MPs get more powers to revise the national budget
The new parliament will review the implementation of the national budget every three months after lawmakers change House rules to strengthen executive oversight of spending.
The Budget and Appropriations Committee (BAC) of the 13th Legislature will review the execution of the national budget by reviewing the quarterly reports submitted by the Secretary to the Cabinet of the Treasury in accordance with the Public Financial Management Act.
The Committee on Procedure and Rules of Procedure successfully lobbied MPs to amend the rules of procedure to provide for the procedure for monitoring the execution of the budget.
The committee said that the Rules of Procedure do not provide for oversight of the execution of the national budget by the BAC, which therefore limits the oversight role of the Chamber on the national budget.
The committee said there is a need to amend the Rules of Procedure to create mechanisms through which BAC and departmental committees can monitor the implementation of the national budget,” the committee said in a report.
“Article 216 of the Regulations shall be amended by…on a quarterly basis, monitor and report on the execution of the national budget in accordance with its mandate,” the new rules state.
The changes to House rules come at a time when the Comptroller of the Budget (CoB) is seeking real-time access to the bank accounts of all public institutions in a bid to limit overdrafts of public funds.
The Comptroller of the 2021 Budget Regulations tabled in the National Assembly seeks to compel the National Treasury and the Central Bank of Kenya to give the CoB real-time access to monitor the movement of cash in and out of accounts.
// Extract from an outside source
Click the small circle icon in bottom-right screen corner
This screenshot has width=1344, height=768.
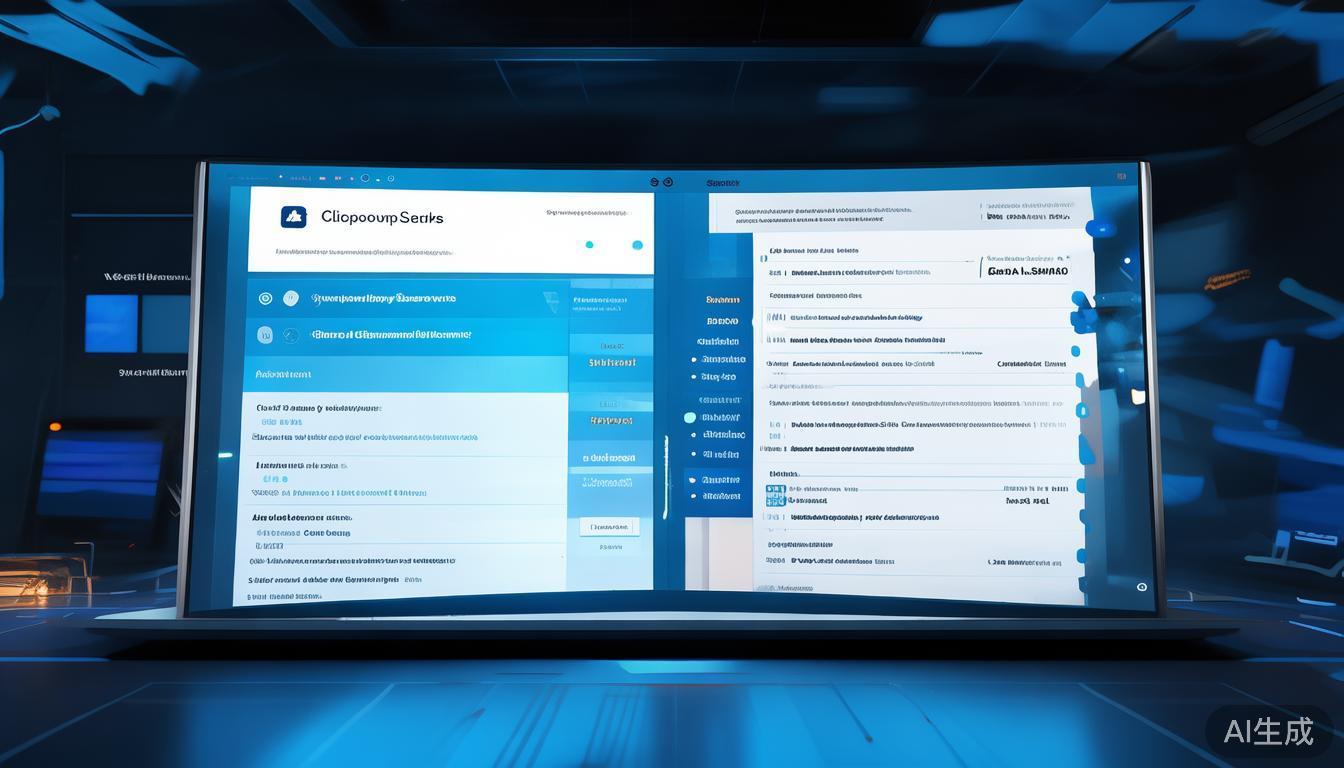[1142, 587]

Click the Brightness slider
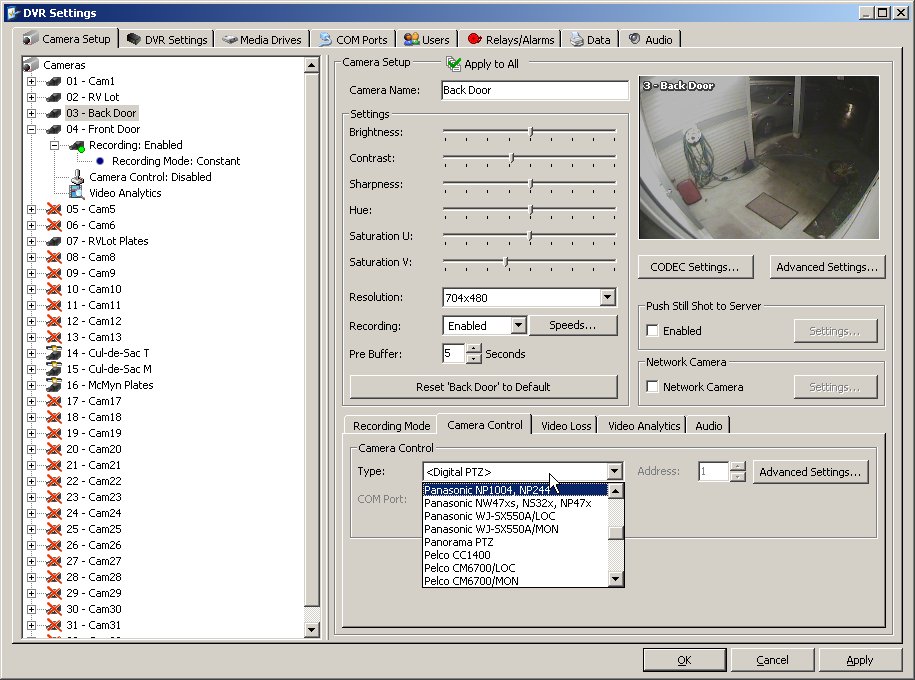530,133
Newly published regulations in the Official Gazette will give the Budget Controller a closer eye on the outflow of funds from the Consolidated Fund, Equalization Fund, County Revenue Fund and any other public accounts to ensure accounting officers do not exceed not the ceilings set in the use of public funds.
Currently, the CoB does not have access to the accounts, a loophole that has paved the way for questionable use of funds at both levels of government.